Bulgar vatandaşı Tzoni Raykov’ın Revolut üzerinden gerçekleştirmeye çalıştığı kripto varlık transferi, beklenmedik bir teknik hata sonucu önemli bir kayıpla sonuçlandı. Raykov, daha önce küçük bir deneme işlemi yaparak sistemi test etmiş; ancak ardından 1.500 dolarlık USDC transferi için farklı bir ağ seçeneği kullanması nedeniyle sorun ortaya çıkmıştır.
Transfer Süreci ve Yaşanan Problemler
İlk aşamada Raykov, 10 dolarlık deneme gönderiminde Polygon POS ağını tercih ederek sorunsuz bir işlem gerçekleştirmişti. Test işleminin ardından aynı tutarda yapılmak istenen transferde tercih edilen ağın farklı olması, beklenmedik bir problem yaratmıştır. İşlem sırasında “Polygon (bridged)” seçeneği kullanıldığından, gönderilen USDC, sistem tarafından bridged versiyon olan USDC.e’ye dönüştürülmüştür.

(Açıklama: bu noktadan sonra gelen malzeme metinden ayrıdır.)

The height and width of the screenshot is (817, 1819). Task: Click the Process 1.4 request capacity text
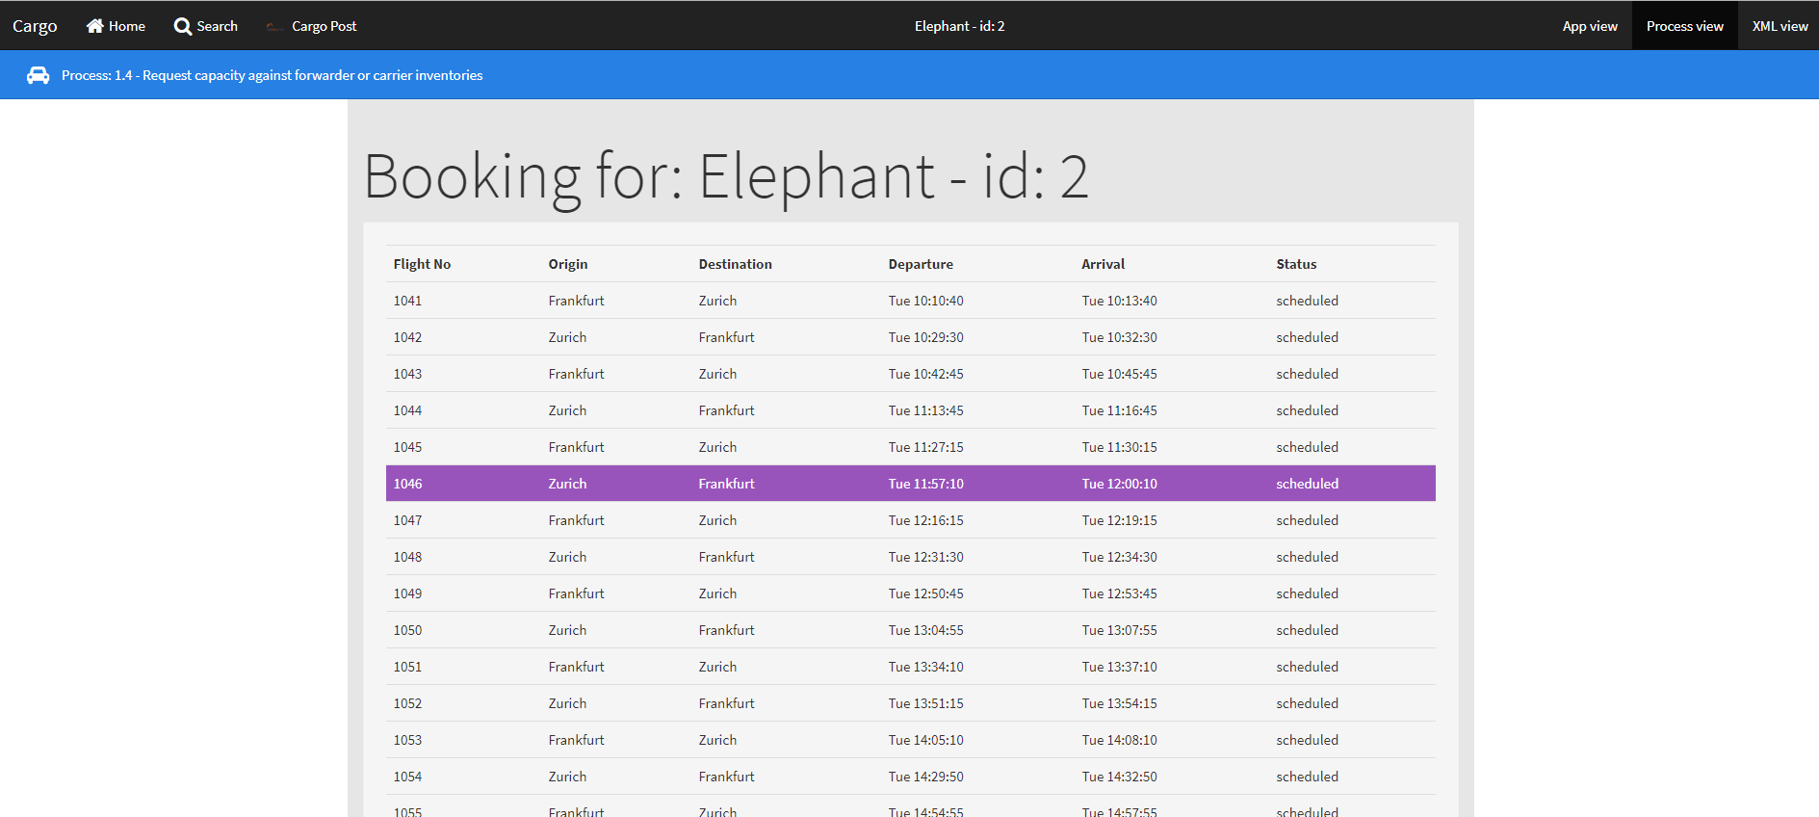pyautogui.click(x=272, y=75)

Revolut, platformunun USDC.e varlıklarını desteklemediğini belirterek, gerçekleşen dönüşüm nedeniyle transferin tamamlanamadığını ifade etmiştir. Raykov’ın gönderdiği kripto varlıklar, sistemsel uyumsuzluk sebebiyle hesabına yansımamış ve iade talepleri reddedilmiştir.
Teknik Zorlukların ve İletişim Eksikliğinin Etkileri
Revolut’un açıklamasına göre, tüm token ve ağ kombinasyonlarını desteklemenin teknik olarak mümkün olmadığı vurgulanırken, Binance ve diğer platformlardaki endüstri uygulamalarının standartlarına uygun hareket edildikleri belirtilmiştir.

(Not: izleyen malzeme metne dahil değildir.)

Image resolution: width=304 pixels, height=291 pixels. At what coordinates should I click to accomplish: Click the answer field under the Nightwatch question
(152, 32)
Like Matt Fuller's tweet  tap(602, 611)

Revolut: “Standart endüstri uygulaması gereği, desteklenmeyen varlıkların kurtarılması şirketimizin iş tanımının kapsamı dışında kalmaktadır.”
Raykov ise, transfer gerçekleştirilirken alınan talimatların net olmaması sebebiyle mağduriyet yaşadığını ve bu durumun sorunun çözümü için yasal ve teknik açıklamalara ihtiyaç duyulduğunu savunuyor.

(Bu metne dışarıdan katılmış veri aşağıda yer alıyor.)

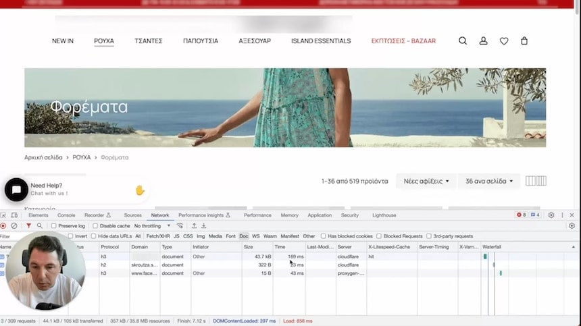Expand the Νέες αφίξεις sort dropdown

(x=426, y=181)
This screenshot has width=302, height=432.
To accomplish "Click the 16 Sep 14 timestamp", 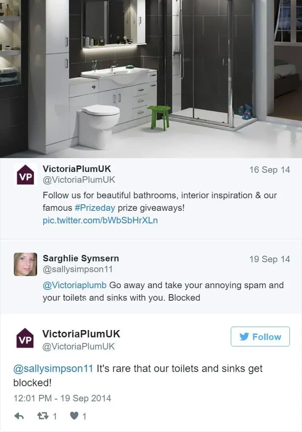I will [270, 170].

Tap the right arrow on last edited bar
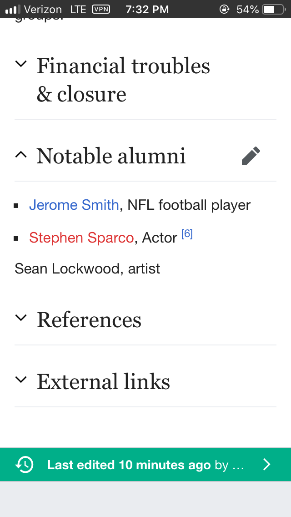pos(266,465)
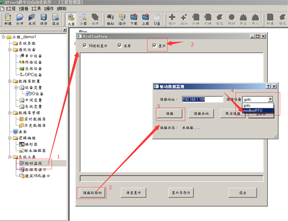
Task: Click the 下载 (Download) toolbar icon
Action: (x=134, y=18)
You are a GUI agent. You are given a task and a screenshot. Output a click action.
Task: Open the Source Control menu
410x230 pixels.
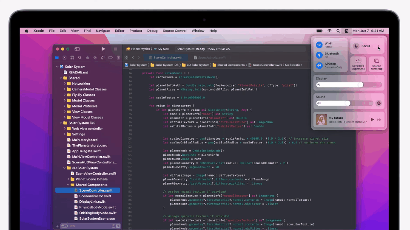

Bu olay, farklı ağ ve token seçeneklerinin kullanıldığı transfer işlemlerinde olası teknik aksaklıkların ne kadar risk taşıdığını gözler önüne seriyor. Kullanıcıların ağ uyumluluğunu dikkatle kontrol etmesi gerektiği, böylece benzer sorunların yaşanmaması için önemli bir ders olarak değerlendirilebilir.
Kripto para transferlerinde yaşanan bu türden aksaklıklar, hem müşteri memnuniyeti hem de platform güvenilirliği açısından tartışmalara yol açarken, ilerleyen dönemlerde daha açıklayıcı yönergeler ve teknik önlemlerin getirilmesi bekleniyor.